● WORK TASK: Restate every record exactly, with nothing skipped.

● RECORDS TO PROCESS:
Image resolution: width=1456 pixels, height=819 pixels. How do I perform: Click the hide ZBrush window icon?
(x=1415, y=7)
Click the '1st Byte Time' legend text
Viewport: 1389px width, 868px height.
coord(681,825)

● REPLY TO THE TASK:
Image resolution: width=1456 pixels, height=819 pixels. How do I perform: Click the hide ZBrush window icon?
(x=1415, y=7)
Click the '1st Byte Time' legend text
Viewport: 1389px width, 868px height.
coord(681,825)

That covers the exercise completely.